Re: how to find why packages are automatically installed?
- From: Daniel Burrows <dburrows@xxxxxxxxxx>
- Date: Tue, 24 Feb 2009 06:05:50 -0800
On Tue, Feb 24, 2009 at 12:28:38PM +0000, Aneurin Price <aneurin.price@xxxxxxxxx> was heard to say:
To expand upon this, I believe the OP's situation is some behaviour I've
also seen, which seemed odd until I thought about it and couldn't actually
come up with a better way:
I'm pretty sure this is different -- I was talking about the
situation of "A Depends: B | C". People sometimes think that if both
B and C are installed, aptitude should guess which one they don't want
and remove it.
Assume you have aptitude set not to install recommends automatically.
How did you do that? Just from the internal options menu?
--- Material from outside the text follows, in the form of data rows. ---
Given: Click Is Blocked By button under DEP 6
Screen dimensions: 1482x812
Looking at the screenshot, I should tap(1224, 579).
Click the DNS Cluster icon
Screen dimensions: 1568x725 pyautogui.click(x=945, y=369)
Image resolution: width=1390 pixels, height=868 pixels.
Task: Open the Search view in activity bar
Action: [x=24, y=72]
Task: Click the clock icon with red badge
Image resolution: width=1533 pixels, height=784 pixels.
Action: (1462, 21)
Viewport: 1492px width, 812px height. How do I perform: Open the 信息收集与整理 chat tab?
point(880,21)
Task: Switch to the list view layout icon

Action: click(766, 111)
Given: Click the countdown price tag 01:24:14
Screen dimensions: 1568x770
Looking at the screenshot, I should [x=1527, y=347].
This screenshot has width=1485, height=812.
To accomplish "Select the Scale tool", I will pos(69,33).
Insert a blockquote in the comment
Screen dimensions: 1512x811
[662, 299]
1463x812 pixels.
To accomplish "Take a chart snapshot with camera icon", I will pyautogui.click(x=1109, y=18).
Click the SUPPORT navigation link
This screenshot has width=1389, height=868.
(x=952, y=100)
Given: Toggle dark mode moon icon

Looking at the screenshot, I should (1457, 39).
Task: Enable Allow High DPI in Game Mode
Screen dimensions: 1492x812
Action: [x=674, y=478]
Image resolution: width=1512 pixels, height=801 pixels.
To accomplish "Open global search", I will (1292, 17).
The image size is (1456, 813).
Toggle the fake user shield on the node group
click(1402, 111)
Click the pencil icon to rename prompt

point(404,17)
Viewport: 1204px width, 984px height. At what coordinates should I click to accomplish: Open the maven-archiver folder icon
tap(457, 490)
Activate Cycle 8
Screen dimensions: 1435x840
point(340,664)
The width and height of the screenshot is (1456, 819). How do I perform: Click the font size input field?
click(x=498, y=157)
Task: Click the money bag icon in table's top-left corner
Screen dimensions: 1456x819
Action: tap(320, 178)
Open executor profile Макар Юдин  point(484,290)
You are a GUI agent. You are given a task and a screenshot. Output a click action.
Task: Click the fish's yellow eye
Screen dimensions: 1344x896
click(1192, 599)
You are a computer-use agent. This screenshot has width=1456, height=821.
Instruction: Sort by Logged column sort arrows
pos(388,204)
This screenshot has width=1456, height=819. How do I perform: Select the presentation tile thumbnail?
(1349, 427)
It's annoying because it means that install and purge are not symmetric
operations, and I initially felt (in the case where aptitude is set no to
install recommends) that aptitude should remove packages marked as
automatically installed when no packages depend on them. However, this
could have the effect of causing half the system to be uninstalled when
aptitude is changed from 'install recommends' to 'ignore recommends', so I
presume that's why it's not done. For all I know there's a setting
somewhere to make it do this :P.
The setting is Aptitude::Keep-Recommends. But in fact, this isn't
enabled by default, although passing --without-recommends on the
command-line enables it automatically for exactly the reason you pointed
out.
Another problem is that aptitude now uses apt for the autoremove
stuff, so the variables that control that keep changing and I don't
always find out / remember the new names. e.g., I just (re)discovered
"Apt::AutoRemove::RecommendsImportant", which has more or less the same
effect as Aptitude::Keep-Recommends, and also defaults to "true". To
make aptitude actually remove recommended packages, you need to set that
to "false" along with Keep-Recommends.